Parameter names, collection shapes, and workflow-test assertions are better checked by
deterministic tools than by a paragraph of warnings. The Foundry leans on
gxwf, Planemo, JSON Schema, and
tests for that work.
That posture pays off harder for Galaxy than for the text-based workflow languages it sits
next to. gxwf lifts Galaxy's static checks out of the browser and validates
gxformat2 workflows against typed parameter schemas for the 10,000+ tools in
the Tool Shed — no server required. In milliseconds it catches not just misspelled output
names but invalid select options, broken conditional branches, and incompatible
collection-type connections: the kind of error that would otherwise surface mid-run, or
worse, run silently to a wrong result. Nextflow, Snakemake, and WDL don't validate at this
depth without running the workflow.
That changes the agent loop. The goal is not "author and hope." The loop is author, validate, fix, validate — and because per-parameter error reports are structured, they replace trial-and-error execution cycles instead of triggering them. Molds describe how to use the rails; the rails keep the artifacts honest.
Pipelines compose Molds into journeys.
Pipelines are the journey surface of the Foundry. A pipeline such as
nextflow-to-galaxy
orders the Molds a harness would run: summarize the source, shape the data flow, make a
template, compare against IWC exemplars, discover or author tools, implement steps,
validate, test, and debug.
Some pipeline phases are Molds. Some are harness-level routing, such as the discover-or-author branch that tries an existing Tool Shed wrapper before falling through to new wrapper authoring.
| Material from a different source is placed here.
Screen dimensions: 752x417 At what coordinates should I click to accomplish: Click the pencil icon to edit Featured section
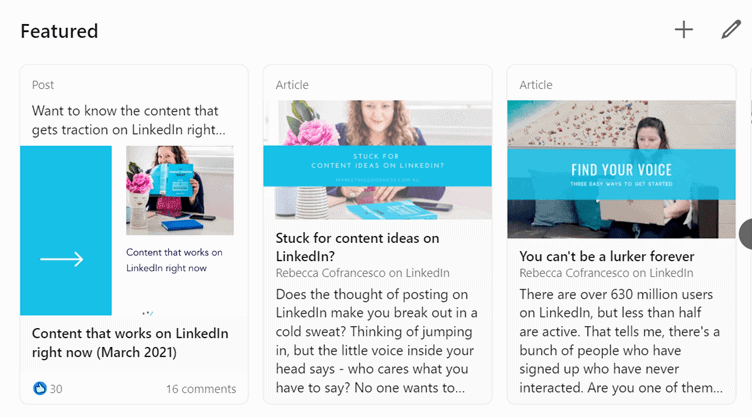pos(731,29)
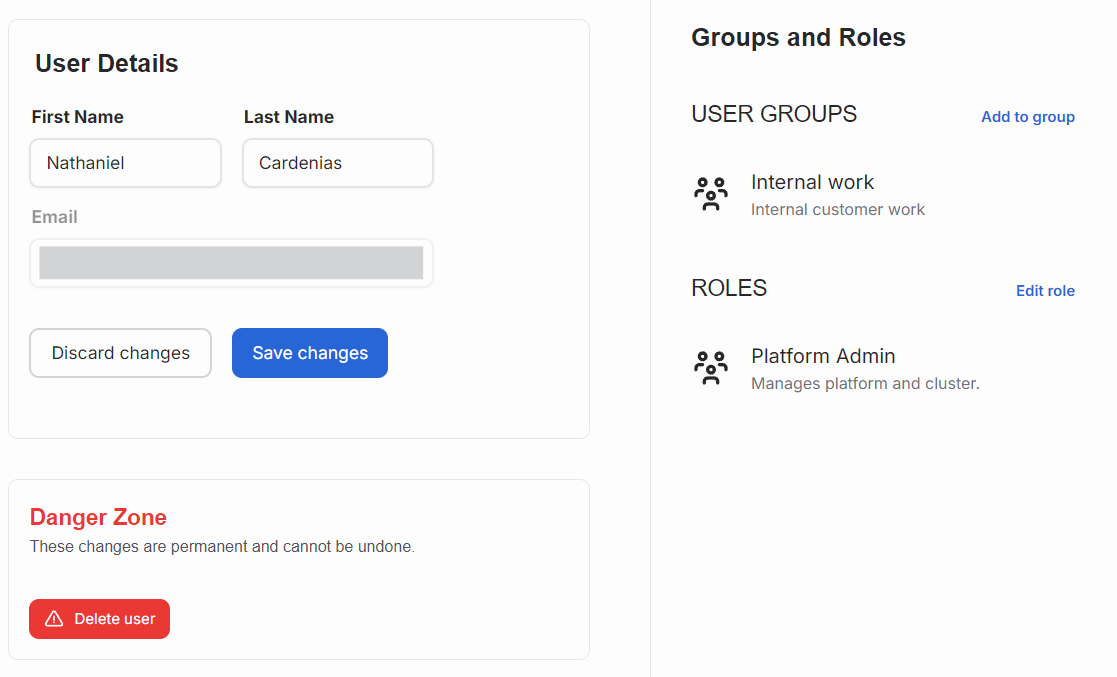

Keeping that distinction visible lets Pipelines act as both navigation and build artifact without pretending orchestration is itself a Mold.
The Foundry synthesizes; upstream owns the facts.
IWC owns its workflows. Tool Shed and Galaxy APIs own tool metadata. CLI projects own their behavior. Schema packages own validation contracts. The Foundry should not mirror all of that as if it were the new source of truth. It cites, vendors, or copies only where the cast artifact needs a stable runtime reference.
This is why IWC evidence appears as citations and selective excerpts rather than a generated mirror of every workflow. Patterns stay corpus-grounded, but the corpus remains upstream. The Foundry's job is cross-reference, synthesis, and operationalization.
The same source can be read by humans and acted on by agents.
The landing page gives the abstract. This story page explains the architecture. The rendered design docs preserve the source record. Underneath them, Molds and Pipelines make the knowledge actionable. That is the Foundry's core bargain: keep the reasoning visible, but still produce static skills an agent can actually use.